‘I always hoped that Responsible Travel could help to change tourism and make it more caring,’ says Responsible Travel founder Justin Francis, who got his wake up call in a career advertising tobacco and sugary cereals. He went on to learn the ropes of business as a force for social and environmental change at the feet of late ethical business pioneer Anita Roddick (of The Body Shop), before setting up his own business in 2001 to combine his business ethics with his love of travel.
Responsible Travel now helps travellers have authentic and life-enriching adventures, while ensuring that local communities, the environment and wildlife benefit. ‘Responsible Travel launched online four years before Facebook. It was early days for the internet and even earlier days for responsible tourism,’ says Francis. ‘Businesses are sceptical about whether their customers care about these issues, but by creating a commercially successful business based around responsible tourism, we proved there is real consumer demand.’

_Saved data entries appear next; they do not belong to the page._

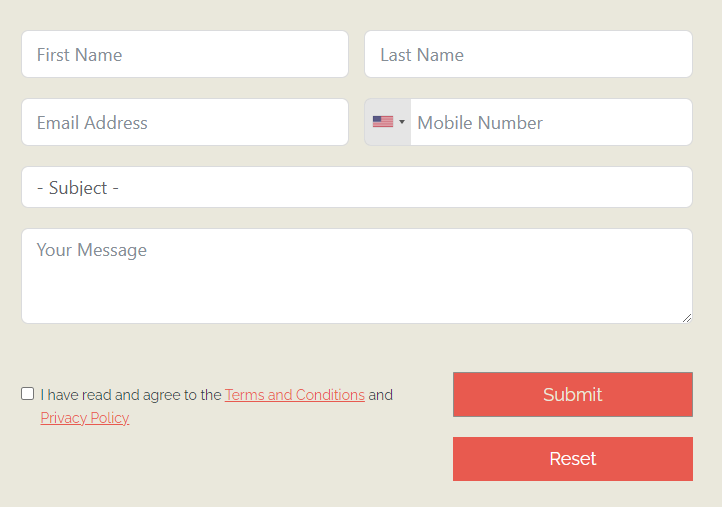Click inside the First Name field
Image resolution: width=722 pixels, height=507 pixels.
pos(185,54)
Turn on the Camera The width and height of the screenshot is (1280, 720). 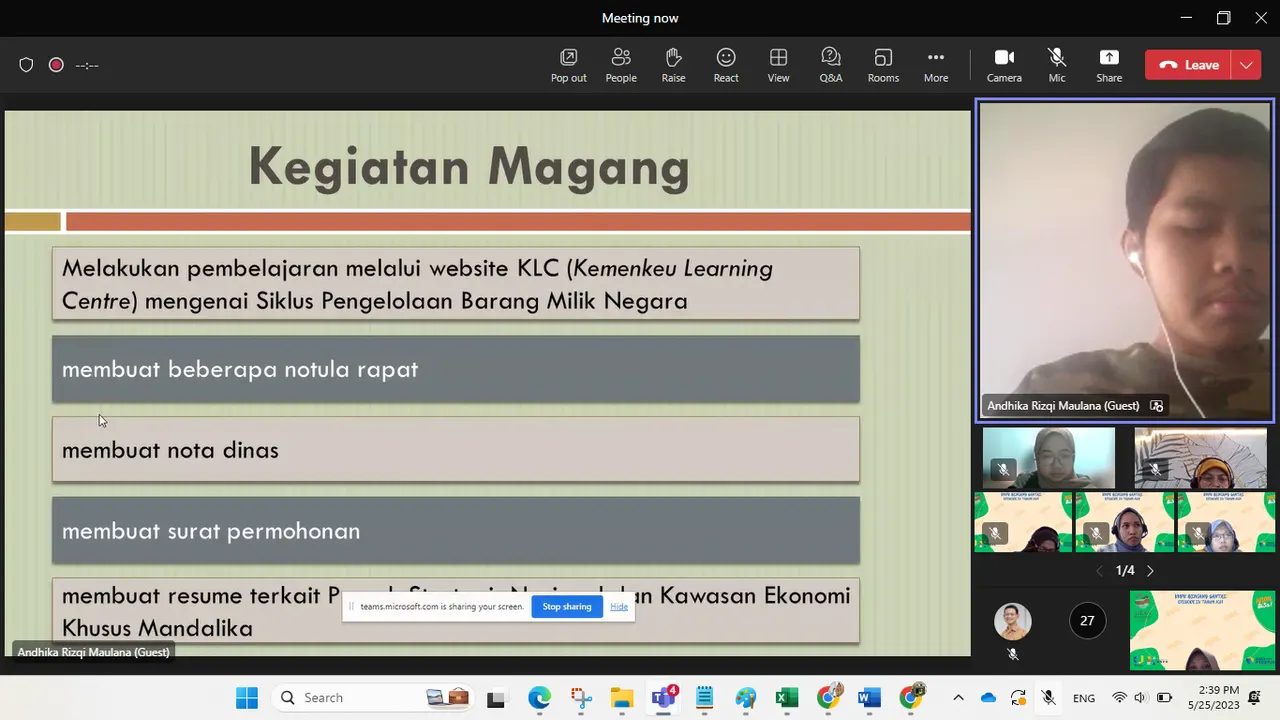tap(1004, 65)
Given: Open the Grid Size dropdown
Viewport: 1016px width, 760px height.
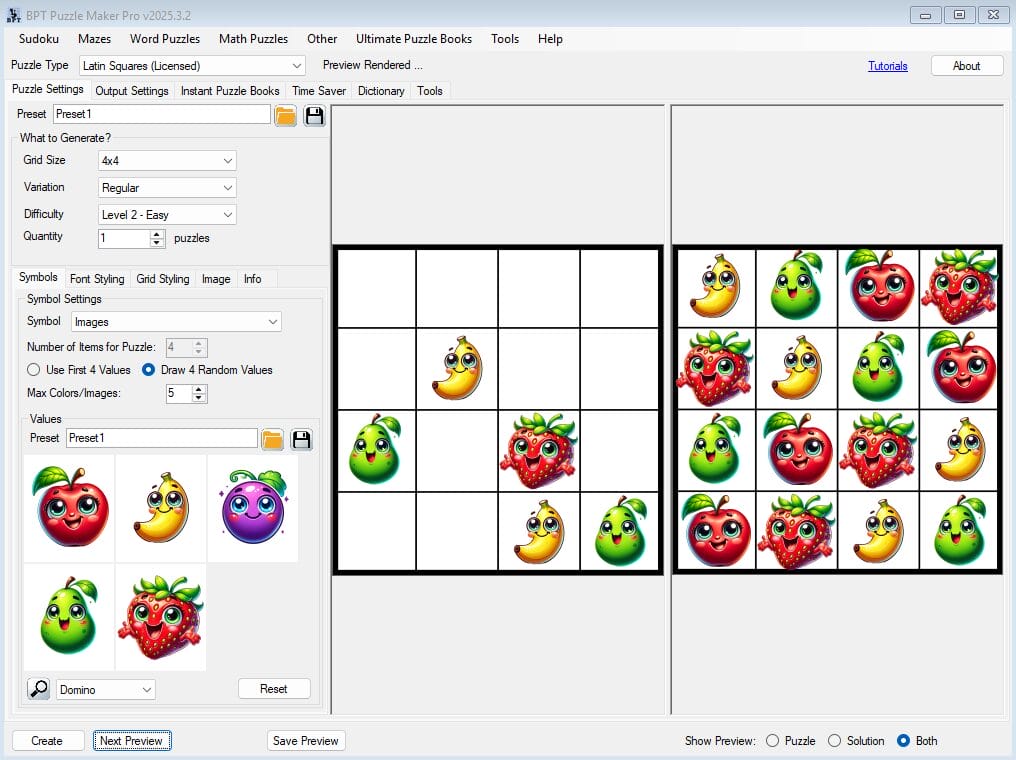Looking at the screenshot, I should tap(166, 161).

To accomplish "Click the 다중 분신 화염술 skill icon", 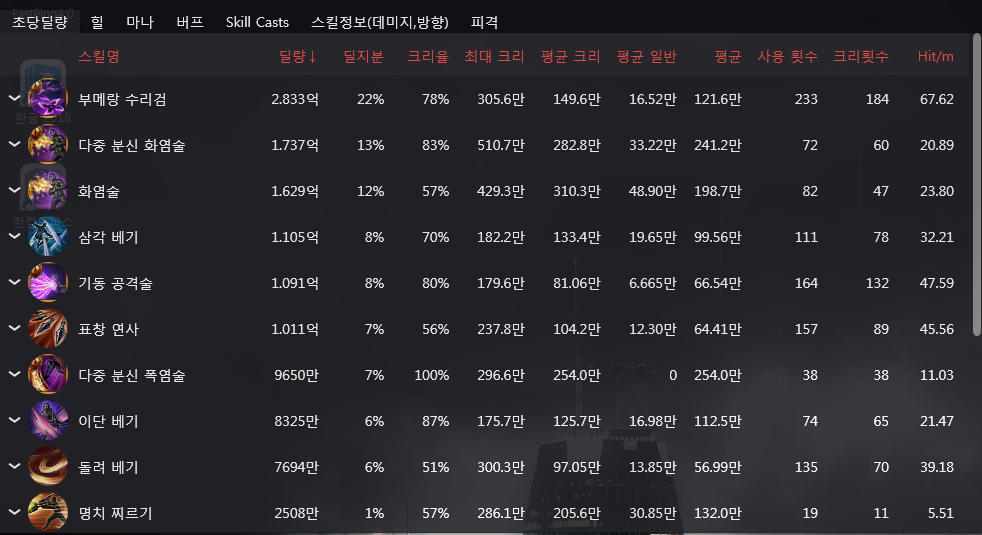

Responsible Travel is now the world’s largest marketing platform for ethical providers, selling around £20 million holidays a year. Its holidays – around 400 in 190 countries – are rigorously screened for their commitment to responsible tourism. Benefits are displayed to customers, who are briefed about key issues in the places they’re visiting and whose reviews provide an important audit.

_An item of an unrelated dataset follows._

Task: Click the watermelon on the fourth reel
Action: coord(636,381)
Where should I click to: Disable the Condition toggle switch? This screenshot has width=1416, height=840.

‘There are a couple of other things we’ve done to try to create positive change in the travel industry,’ Francis told NOW. ‘One is a pat on the back for those doing great work (Responsible Travel founded The World Responsible Tourism Awards in 2004) and the other is a big stick in form of our activism and campaigns.’

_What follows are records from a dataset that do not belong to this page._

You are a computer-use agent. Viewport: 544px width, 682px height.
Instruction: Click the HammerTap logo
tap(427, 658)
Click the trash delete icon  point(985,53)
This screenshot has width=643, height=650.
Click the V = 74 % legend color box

Campaigns have included a halt on featuring holidays that include orphanage volunteering, elephant riding and orca or dolphin shows, and it has just become the first travel company to stop promoting holidays that visit zoos, after an independent survey showed that UK zoo visitors overestimate zoos’ contribution to conservation by tenfold – and almost 90% are concerned about the adverse effects of animals being held captive.
A recent initiative – ‘Trip for a Trip’ – means for every holiday booked via their website (where the customer opts in), Responsible Travel funds a day trip for a disadvantaged child in a developing country.
‘The future of responsible tourism lies in finding innovative ways to make travel more accessible to all,’ says Francis, who is encouraging other travel businesses to adopt the scheme and by 2020 hopes to have given one million disadvantaged local children a great day out. ‘So far we’ve enabled children living beside a wildlife reserve in Swaziland to see zebras for the first time in their lives, and village children close to Angkor Wat in Cambodia have visited the iconic temples.’ It’s inspiring stuff.
Francis believes future change lies in destinations themselves planning more carefully, and tourists switching onto the issues involved. ‘The way to excite people about responsible tourism is through great film content, storytelling and examples.’ he says. ‘Responsible tourism is so not about having a guilt trip – it is about opening up people’s eyes to the ethical ways to travel in the world, which still tap into our dreams.’